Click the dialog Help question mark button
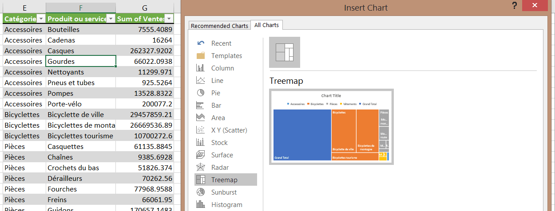Viewport: 555px width, 211px height. tap(514, 6)
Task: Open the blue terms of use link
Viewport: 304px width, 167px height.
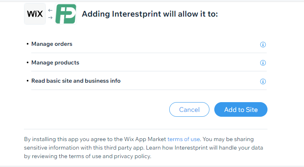Action: click(x=183, y=139)
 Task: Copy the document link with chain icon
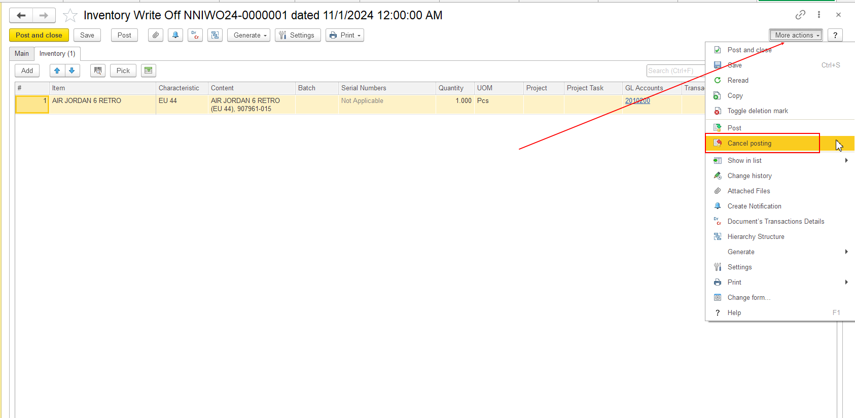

──────

### WHAT IS BEING ASKED
The data is to be printed again exactly, but without its pictures.

### PROBLEM SOLUTION
Click the dialog Help question mark button
Viewport: 555px width, 211px height. tap(514, 6)
Task: Open the blue terms of use link
Viewport: 304px width, 167px height.
Action: click(x=183, y=139)
 Task: Copy the document link with chain icon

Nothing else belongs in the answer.